Problem description:
Copy the rows from the start through the line containing "pos(341,452)", replacing "search icon" with "magnifying glass icon" and leaving everything else unchanged.

[Element lookup rows]
== == ==
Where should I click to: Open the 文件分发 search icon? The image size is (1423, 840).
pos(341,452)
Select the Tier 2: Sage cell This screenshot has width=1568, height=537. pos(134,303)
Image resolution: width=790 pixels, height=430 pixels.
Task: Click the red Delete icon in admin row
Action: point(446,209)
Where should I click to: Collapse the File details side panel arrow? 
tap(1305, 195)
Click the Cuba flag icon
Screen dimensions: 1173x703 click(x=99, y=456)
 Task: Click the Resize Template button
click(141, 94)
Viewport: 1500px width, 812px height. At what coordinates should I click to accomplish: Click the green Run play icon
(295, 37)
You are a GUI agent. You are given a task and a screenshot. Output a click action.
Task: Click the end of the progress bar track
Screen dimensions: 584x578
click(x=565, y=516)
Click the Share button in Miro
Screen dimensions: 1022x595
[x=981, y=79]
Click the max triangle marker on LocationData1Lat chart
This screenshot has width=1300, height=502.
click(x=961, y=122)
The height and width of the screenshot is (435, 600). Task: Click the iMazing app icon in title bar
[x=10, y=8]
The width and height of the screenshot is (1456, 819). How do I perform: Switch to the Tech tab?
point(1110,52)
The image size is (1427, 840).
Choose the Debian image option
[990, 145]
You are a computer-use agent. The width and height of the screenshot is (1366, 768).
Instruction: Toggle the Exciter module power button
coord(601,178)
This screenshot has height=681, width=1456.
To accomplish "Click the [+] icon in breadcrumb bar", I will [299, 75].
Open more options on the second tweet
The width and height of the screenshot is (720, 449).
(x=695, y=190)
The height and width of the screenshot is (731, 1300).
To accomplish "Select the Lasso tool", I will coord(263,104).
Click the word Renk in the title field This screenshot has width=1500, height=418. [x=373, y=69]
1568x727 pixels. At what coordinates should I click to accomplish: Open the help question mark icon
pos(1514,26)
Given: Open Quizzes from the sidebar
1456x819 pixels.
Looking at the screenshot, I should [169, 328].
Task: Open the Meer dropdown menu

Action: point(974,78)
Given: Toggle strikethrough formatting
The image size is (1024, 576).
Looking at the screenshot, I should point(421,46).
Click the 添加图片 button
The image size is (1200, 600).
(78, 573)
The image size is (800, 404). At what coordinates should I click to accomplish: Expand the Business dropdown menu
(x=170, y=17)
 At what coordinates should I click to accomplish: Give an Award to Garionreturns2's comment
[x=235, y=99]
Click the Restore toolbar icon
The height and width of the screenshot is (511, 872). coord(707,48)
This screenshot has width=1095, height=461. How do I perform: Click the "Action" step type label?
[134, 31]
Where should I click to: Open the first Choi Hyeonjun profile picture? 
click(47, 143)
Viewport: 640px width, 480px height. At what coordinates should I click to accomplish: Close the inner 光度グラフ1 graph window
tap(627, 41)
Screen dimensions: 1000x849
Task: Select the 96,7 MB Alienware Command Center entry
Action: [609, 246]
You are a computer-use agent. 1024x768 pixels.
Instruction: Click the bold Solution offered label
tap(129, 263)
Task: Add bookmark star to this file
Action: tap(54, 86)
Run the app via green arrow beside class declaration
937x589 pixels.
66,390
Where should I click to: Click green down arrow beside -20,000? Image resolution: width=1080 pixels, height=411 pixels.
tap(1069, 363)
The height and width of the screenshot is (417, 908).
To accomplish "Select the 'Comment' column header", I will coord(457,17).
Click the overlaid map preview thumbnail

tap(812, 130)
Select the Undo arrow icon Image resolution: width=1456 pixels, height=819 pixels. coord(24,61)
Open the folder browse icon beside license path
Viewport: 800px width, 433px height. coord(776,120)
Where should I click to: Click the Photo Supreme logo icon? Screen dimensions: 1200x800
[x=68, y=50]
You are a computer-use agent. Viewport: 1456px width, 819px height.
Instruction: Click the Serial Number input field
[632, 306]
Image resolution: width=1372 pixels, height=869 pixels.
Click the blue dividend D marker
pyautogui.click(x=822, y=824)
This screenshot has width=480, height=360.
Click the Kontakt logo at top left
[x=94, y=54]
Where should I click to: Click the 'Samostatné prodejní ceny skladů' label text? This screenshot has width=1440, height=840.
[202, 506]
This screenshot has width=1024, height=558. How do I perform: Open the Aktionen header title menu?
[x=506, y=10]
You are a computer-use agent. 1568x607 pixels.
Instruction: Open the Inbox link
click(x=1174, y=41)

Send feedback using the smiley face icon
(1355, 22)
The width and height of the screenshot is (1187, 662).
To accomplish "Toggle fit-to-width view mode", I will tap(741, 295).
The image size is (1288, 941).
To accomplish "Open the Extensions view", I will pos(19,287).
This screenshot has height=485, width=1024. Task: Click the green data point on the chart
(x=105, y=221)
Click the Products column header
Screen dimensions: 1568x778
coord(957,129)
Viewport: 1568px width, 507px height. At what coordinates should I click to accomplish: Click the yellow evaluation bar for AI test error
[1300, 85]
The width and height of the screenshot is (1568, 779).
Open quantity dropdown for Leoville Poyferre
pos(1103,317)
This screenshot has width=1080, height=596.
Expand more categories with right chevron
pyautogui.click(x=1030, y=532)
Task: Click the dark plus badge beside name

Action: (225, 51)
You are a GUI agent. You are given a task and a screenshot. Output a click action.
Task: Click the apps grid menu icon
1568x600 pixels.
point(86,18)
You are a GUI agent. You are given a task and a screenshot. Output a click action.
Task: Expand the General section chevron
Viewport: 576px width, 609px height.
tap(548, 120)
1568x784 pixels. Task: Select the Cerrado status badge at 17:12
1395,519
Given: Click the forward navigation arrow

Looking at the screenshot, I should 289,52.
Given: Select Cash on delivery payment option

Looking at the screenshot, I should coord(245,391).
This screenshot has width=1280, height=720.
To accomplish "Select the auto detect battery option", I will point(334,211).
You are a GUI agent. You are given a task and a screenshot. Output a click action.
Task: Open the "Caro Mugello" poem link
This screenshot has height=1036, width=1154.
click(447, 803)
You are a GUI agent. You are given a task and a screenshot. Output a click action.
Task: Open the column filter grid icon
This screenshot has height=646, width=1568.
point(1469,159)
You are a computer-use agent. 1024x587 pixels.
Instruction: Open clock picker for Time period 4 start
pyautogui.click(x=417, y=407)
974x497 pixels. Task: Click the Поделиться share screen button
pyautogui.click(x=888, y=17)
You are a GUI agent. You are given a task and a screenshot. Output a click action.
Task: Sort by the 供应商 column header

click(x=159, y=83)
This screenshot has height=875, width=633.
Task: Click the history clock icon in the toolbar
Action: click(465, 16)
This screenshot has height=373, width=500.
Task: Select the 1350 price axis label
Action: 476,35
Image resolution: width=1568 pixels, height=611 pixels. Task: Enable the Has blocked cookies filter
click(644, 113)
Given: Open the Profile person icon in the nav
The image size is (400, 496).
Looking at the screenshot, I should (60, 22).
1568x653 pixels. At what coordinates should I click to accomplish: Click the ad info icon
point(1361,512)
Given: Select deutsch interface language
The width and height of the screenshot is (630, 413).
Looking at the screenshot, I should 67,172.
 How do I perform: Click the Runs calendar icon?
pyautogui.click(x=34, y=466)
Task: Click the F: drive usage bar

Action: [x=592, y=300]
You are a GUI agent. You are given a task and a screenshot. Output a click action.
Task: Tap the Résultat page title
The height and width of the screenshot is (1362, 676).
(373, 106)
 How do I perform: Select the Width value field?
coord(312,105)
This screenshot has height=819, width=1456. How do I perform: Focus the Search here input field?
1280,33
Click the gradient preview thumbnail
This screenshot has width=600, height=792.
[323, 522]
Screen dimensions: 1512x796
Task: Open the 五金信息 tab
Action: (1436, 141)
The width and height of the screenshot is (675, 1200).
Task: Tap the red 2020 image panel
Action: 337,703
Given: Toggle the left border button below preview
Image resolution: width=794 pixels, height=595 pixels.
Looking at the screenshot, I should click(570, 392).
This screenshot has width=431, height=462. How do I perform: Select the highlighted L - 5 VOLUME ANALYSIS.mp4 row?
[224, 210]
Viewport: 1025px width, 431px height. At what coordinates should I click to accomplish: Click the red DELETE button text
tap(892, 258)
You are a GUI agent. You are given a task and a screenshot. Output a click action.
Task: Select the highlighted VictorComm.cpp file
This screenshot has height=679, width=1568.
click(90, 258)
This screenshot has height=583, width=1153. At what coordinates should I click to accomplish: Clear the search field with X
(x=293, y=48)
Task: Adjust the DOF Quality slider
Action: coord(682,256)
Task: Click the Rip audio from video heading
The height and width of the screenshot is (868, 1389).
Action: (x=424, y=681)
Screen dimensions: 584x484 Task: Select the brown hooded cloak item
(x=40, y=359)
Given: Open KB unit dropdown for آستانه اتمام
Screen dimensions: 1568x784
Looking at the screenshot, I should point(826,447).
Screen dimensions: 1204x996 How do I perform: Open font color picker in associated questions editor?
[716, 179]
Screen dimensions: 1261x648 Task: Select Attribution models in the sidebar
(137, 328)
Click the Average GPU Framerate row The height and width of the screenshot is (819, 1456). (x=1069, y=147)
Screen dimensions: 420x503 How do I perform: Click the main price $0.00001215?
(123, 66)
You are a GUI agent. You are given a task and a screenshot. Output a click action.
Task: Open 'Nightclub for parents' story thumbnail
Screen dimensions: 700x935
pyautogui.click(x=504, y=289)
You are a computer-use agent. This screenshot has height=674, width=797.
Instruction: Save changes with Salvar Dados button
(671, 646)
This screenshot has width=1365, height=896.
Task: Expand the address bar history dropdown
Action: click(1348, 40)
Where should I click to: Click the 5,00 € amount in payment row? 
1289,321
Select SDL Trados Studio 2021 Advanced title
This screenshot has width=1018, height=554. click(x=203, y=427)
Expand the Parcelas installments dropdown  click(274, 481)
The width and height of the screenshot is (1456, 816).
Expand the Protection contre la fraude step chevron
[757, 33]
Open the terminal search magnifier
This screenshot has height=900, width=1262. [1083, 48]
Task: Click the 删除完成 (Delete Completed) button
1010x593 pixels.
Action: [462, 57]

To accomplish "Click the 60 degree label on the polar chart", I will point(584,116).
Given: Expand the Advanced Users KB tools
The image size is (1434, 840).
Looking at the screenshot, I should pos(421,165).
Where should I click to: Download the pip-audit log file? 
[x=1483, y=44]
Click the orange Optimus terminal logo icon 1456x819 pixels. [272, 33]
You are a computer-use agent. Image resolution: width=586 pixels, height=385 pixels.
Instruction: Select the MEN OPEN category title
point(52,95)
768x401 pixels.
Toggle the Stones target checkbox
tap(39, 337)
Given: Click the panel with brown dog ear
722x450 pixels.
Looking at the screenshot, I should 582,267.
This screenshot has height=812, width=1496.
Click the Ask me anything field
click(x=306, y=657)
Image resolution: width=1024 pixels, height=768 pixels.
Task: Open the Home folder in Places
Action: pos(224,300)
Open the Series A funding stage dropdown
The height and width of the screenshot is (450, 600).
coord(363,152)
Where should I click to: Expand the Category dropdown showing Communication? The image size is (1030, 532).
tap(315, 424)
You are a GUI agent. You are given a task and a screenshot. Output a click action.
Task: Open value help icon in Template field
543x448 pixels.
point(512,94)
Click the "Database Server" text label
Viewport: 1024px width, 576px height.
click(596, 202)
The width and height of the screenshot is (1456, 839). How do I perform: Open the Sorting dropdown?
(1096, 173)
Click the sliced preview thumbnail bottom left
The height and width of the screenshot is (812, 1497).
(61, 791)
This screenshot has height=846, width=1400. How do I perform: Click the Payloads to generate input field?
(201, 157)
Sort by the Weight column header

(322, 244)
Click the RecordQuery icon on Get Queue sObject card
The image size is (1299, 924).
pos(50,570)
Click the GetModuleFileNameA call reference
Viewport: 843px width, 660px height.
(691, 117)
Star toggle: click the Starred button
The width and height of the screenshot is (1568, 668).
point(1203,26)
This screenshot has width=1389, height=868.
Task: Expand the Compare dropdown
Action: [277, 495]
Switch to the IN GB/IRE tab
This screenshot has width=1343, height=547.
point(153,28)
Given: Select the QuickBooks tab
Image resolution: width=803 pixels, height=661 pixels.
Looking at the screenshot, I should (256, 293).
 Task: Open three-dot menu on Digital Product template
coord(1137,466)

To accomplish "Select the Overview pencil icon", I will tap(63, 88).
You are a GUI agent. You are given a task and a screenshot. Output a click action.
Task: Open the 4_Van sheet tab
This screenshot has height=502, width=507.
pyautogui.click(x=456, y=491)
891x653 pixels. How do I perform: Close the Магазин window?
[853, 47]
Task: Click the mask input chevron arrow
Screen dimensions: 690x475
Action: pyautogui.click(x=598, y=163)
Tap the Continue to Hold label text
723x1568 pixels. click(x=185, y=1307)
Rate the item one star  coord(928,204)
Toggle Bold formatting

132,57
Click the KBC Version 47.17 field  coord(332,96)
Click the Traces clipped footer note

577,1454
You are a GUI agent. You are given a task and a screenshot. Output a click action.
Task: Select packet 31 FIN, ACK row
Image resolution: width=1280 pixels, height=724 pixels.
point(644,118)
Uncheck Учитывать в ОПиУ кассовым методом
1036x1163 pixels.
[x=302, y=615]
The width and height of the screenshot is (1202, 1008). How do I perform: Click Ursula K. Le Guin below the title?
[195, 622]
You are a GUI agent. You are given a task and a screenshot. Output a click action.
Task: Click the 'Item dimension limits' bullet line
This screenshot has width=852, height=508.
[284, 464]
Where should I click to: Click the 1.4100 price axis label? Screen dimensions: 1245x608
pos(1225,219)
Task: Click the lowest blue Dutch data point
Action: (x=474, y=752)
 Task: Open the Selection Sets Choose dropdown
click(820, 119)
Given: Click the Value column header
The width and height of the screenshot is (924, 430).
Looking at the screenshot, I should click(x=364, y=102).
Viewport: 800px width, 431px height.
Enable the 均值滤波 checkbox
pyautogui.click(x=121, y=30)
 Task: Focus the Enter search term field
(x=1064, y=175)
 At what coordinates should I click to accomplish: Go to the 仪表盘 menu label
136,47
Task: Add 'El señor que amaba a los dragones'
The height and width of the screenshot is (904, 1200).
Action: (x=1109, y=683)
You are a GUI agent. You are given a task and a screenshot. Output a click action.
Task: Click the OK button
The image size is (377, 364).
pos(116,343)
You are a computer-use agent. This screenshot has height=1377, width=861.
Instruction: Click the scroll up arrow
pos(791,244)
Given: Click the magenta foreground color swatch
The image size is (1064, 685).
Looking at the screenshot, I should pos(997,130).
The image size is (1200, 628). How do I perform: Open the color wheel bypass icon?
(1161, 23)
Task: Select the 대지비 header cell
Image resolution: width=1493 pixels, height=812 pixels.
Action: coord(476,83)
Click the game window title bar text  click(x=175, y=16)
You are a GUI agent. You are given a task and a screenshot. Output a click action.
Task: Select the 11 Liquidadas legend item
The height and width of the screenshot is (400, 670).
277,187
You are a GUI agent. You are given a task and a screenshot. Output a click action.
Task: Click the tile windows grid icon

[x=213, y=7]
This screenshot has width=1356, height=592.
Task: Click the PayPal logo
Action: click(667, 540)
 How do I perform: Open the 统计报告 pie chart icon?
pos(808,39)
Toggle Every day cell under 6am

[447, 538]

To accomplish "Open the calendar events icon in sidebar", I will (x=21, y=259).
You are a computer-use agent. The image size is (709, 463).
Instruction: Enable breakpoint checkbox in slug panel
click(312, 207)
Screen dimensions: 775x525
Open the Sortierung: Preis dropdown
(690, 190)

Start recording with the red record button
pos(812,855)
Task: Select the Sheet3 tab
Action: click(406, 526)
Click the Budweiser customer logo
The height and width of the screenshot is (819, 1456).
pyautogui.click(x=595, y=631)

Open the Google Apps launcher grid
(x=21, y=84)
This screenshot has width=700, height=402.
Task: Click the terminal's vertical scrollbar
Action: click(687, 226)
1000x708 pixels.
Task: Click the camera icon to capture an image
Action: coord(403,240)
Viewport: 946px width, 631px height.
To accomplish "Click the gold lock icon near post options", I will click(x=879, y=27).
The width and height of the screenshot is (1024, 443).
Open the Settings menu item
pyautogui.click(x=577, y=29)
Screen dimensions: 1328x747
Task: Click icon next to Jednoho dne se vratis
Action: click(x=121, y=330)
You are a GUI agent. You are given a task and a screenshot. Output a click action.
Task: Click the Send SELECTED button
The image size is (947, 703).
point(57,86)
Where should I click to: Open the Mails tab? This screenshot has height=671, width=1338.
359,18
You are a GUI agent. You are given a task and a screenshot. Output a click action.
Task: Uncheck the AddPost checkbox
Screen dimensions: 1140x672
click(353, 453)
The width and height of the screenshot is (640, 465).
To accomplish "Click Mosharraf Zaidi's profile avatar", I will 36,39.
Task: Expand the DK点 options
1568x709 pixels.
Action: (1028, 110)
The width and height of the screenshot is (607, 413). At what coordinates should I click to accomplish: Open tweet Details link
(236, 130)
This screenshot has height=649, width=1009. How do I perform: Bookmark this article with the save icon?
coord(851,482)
== == ==
Result for this exercise:
Where should I click to: Open the 文件分发 magnifying glass icon? The image size is (1423, 840).
pos(341,452)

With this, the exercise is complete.